Only the lines of the data holding the string "heading" need to be returned.

= = = =

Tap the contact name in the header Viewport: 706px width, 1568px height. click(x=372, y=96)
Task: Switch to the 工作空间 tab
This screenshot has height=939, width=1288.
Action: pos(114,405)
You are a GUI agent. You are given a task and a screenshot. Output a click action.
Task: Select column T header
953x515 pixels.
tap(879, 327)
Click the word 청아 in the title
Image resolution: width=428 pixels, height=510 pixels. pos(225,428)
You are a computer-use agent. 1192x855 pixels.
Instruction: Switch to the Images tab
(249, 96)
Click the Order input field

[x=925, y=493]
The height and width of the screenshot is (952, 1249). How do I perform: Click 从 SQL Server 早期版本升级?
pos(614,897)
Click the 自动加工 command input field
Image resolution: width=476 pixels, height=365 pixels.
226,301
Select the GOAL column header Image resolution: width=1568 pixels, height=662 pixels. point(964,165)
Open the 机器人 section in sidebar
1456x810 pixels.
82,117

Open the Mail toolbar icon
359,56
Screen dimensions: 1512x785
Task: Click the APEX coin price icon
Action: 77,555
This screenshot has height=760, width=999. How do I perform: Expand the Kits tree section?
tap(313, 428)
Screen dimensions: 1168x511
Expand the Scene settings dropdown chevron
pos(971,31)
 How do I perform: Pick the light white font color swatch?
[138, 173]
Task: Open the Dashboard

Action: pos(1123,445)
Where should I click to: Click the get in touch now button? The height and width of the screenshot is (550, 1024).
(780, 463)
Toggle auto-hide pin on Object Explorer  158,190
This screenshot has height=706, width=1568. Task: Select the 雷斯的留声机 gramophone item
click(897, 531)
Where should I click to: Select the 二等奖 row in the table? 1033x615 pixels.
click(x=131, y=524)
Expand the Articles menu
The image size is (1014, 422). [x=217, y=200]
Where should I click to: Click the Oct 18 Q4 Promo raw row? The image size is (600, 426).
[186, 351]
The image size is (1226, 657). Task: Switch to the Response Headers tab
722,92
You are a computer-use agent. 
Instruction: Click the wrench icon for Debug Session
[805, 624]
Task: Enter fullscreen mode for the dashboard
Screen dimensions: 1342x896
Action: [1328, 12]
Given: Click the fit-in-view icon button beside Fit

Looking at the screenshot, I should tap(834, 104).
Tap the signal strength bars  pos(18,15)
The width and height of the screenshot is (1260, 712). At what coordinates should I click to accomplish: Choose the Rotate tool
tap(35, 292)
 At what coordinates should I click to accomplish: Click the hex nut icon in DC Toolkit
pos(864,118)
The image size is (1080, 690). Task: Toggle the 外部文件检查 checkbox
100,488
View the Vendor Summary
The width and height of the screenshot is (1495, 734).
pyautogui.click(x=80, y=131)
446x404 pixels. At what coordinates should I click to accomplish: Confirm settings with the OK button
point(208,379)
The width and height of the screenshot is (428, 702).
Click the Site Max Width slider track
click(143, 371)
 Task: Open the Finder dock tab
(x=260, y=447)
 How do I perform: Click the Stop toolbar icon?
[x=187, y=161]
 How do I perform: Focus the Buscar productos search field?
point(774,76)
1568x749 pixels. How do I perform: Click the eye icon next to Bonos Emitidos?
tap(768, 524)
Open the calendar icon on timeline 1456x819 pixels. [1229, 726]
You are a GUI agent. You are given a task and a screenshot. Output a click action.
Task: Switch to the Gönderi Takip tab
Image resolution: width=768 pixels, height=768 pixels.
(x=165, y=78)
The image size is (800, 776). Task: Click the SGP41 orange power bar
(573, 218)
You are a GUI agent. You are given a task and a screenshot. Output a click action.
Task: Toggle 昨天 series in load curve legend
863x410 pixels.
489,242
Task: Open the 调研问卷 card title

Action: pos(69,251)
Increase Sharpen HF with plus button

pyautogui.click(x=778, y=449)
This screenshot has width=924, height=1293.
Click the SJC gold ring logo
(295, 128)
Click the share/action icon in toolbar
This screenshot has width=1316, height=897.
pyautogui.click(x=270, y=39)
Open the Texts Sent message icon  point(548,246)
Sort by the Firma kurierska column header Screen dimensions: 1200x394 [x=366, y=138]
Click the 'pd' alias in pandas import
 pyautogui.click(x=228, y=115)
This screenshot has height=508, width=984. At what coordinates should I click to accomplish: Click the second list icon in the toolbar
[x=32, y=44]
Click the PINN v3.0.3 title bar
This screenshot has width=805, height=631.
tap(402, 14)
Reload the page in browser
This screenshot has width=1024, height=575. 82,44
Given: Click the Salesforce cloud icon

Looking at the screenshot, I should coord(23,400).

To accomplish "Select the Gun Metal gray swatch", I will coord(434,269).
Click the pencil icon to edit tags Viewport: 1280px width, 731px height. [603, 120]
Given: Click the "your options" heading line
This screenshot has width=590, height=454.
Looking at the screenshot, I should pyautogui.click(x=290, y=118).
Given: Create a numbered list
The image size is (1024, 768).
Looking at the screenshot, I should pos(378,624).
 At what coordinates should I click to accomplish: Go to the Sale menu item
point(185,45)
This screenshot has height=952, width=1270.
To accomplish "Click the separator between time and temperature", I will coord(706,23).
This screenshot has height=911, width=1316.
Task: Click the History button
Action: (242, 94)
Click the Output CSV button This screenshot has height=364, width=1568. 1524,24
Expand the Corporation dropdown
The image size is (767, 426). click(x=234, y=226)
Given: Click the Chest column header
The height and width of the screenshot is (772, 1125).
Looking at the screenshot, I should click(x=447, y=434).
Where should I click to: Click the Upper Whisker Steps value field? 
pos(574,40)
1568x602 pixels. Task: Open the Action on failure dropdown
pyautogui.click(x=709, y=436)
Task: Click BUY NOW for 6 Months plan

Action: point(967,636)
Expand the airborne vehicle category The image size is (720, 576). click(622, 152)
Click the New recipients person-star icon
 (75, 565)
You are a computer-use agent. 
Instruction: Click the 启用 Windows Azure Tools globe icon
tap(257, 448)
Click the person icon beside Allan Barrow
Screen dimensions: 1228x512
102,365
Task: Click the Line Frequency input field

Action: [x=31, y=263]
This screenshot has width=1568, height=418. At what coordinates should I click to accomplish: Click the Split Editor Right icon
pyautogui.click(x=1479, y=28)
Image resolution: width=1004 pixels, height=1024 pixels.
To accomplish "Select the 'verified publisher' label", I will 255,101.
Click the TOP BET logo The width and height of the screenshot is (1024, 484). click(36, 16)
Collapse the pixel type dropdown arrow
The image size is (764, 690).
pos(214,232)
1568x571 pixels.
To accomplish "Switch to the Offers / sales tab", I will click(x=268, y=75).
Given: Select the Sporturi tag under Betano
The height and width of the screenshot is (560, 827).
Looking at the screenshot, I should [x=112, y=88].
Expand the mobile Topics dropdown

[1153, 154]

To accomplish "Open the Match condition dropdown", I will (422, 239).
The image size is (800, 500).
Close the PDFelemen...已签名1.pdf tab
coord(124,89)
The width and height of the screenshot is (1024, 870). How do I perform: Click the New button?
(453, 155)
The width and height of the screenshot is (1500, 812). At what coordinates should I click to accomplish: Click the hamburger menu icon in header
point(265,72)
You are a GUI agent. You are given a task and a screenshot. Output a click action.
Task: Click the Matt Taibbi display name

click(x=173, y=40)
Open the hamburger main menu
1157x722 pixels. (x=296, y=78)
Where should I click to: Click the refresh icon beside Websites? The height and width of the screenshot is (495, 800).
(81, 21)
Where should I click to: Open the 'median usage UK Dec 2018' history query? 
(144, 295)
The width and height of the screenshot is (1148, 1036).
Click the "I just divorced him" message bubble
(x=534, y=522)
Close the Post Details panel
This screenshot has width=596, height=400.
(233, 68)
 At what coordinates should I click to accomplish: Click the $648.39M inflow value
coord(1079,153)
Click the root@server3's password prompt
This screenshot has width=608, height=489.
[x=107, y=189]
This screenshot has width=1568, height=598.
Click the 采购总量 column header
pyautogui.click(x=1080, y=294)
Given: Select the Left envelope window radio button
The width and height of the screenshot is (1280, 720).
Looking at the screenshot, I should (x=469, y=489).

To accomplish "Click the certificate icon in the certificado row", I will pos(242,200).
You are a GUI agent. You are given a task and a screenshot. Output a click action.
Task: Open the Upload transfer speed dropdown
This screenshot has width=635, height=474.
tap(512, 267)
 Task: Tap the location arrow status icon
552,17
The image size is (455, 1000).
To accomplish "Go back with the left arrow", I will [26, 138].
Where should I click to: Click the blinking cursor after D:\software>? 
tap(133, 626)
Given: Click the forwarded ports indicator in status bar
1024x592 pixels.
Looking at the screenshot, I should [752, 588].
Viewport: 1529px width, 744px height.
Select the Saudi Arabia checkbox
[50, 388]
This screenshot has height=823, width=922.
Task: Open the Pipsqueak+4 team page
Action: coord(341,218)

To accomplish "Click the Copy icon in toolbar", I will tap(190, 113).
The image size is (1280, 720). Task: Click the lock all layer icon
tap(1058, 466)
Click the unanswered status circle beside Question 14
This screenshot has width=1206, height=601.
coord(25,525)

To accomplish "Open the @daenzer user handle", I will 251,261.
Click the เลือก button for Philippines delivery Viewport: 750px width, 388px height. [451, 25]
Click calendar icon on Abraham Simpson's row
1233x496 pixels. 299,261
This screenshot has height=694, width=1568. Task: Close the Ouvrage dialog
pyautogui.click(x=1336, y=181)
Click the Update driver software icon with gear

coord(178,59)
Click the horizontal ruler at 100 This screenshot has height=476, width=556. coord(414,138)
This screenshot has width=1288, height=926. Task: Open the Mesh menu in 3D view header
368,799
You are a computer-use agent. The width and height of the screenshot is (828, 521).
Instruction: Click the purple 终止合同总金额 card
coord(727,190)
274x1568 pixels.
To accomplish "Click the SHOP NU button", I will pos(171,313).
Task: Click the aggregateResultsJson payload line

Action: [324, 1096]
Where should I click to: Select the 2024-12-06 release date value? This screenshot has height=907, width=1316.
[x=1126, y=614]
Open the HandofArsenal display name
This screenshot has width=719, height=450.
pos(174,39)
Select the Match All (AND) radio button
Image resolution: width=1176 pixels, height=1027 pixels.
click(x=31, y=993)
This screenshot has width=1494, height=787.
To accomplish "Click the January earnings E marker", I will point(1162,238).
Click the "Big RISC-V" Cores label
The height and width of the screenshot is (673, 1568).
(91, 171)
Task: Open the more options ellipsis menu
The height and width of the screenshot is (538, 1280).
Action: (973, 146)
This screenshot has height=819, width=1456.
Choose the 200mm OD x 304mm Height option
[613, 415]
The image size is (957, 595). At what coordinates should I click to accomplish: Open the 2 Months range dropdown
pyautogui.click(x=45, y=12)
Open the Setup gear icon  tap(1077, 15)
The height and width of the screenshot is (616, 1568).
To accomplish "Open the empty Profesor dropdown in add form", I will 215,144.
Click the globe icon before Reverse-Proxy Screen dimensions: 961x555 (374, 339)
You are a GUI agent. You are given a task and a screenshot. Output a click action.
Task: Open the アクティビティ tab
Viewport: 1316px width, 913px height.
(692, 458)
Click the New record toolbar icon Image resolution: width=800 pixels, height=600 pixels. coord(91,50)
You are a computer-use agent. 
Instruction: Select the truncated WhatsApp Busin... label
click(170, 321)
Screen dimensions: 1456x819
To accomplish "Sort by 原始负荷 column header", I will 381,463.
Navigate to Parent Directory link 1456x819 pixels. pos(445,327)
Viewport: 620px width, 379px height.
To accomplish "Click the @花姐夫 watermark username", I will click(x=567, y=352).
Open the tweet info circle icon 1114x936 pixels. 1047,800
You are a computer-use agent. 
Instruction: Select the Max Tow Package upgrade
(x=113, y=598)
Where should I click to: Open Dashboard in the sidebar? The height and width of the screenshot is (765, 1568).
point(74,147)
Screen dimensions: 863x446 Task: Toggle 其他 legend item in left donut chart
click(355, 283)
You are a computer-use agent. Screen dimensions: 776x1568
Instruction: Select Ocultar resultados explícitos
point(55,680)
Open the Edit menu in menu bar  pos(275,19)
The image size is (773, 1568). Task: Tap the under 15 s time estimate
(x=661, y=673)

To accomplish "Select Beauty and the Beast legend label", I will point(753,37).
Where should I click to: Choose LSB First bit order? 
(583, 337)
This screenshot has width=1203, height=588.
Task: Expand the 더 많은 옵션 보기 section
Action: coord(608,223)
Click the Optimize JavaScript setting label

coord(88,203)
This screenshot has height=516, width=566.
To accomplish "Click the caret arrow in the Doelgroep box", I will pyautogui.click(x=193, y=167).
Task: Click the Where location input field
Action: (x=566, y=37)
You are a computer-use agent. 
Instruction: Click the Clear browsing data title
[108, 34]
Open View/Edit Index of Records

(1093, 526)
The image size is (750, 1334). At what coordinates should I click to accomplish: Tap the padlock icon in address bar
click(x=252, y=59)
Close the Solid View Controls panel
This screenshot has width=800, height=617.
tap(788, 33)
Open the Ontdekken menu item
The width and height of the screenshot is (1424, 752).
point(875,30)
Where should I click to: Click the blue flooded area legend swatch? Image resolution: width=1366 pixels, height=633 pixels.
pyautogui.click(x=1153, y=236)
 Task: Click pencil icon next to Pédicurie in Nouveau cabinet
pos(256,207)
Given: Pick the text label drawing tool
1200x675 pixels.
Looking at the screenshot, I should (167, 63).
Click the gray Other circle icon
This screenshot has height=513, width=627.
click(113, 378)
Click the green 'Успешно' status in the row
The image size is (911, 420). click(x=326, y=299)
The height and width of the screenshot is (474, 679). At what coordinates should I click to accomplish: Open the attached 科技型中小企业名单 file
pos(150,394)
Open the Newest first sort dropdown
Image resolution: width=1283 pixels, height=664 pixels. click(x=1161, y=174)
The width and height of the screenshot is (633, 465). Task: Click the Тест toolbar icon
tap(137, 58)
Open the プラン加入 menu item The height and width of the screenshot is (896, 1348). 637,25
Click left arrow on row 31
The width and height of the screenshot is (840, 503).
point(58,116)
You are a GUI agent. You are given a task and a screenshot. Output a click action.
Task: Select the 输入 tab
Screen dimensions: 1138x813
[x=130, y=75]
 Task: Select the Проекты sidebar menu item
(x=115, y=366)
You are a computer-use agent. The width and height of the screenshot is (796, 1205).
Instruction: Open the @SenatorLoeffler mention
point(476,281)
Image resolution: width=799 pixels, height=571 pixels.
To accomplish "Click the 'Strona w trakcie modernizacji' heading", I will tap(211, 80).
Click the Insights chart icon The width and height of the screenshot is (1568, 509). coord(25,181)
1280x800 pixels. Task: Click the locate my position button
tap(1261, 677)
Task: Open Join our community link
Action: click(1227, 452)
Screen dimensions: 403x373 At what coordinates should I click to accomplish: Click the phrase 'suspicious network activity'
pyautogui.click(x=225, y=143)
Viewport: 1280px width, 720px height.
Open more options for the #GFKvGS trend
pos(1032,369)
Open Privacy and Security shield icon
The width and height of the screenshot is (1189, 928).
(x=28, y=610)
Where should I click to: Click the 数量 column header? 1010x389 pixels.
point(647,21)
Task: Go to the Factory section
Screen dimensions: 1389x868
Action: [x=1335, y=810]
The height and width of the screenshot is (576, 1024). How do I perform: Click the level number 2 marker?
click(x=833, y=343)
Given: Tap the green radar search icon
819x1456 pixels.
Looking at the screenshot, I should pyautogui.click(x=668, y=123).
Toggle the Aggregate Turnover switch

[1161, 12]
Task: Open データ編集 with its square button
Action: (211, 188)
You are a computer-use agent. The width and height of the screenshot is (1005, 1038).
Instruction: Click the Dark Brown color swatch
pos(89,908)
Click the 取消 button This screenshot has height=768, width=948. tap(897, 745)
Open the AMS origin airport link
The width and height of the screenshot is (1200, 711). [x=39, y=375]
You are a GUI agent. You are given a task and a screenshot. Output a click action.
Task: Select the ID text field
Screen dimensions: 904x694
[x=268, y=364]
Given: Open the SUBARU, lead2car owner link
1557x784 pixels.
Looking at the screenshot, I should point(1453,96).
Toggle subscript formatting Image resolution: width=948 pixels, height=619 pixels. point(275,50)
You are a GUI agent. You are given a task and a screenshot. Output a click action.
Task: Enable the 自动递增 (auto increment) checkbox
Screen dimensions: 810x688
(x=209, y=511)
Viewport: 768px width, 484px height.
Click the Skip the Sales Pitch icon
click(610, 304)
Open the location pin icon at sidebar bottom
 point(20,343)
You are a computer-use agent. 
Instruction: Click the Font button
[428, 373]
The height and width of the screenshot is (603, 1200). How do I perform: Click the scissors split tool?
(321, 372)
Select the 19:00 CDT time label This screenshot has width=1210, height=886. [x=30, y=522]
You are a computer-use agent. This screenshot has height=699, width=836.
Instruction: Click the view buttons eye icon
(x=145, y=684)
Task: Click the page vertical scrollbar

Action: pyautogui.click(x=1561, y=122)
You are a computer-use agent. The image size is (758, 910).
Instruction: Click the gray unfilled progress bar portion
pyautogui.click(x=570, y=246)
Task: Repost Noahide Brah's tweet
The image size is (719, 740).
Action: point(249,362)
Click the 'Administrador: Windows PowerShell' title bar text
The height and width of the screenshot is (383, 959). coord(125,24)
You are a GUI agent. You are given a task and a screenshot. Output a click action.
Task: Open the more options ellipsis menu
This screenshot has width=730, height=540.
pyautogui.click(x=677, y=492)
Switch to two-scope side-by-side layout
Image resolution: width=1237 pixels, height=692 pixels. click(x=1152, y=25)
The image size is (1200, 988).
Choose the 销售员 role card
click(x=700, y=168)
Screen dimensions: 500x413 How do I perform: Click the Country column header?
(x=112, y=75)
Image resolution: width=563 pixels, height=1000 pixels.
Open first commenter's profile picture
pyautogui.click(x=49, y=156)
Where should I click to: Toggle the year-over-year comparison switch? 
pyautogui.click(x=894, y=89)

= = = =

### Result of this exercise
Given: Click the "your options" heading line
To accomplish "Click the 'Strona w trakcie modernizacji' heading", I will tap(211, 80).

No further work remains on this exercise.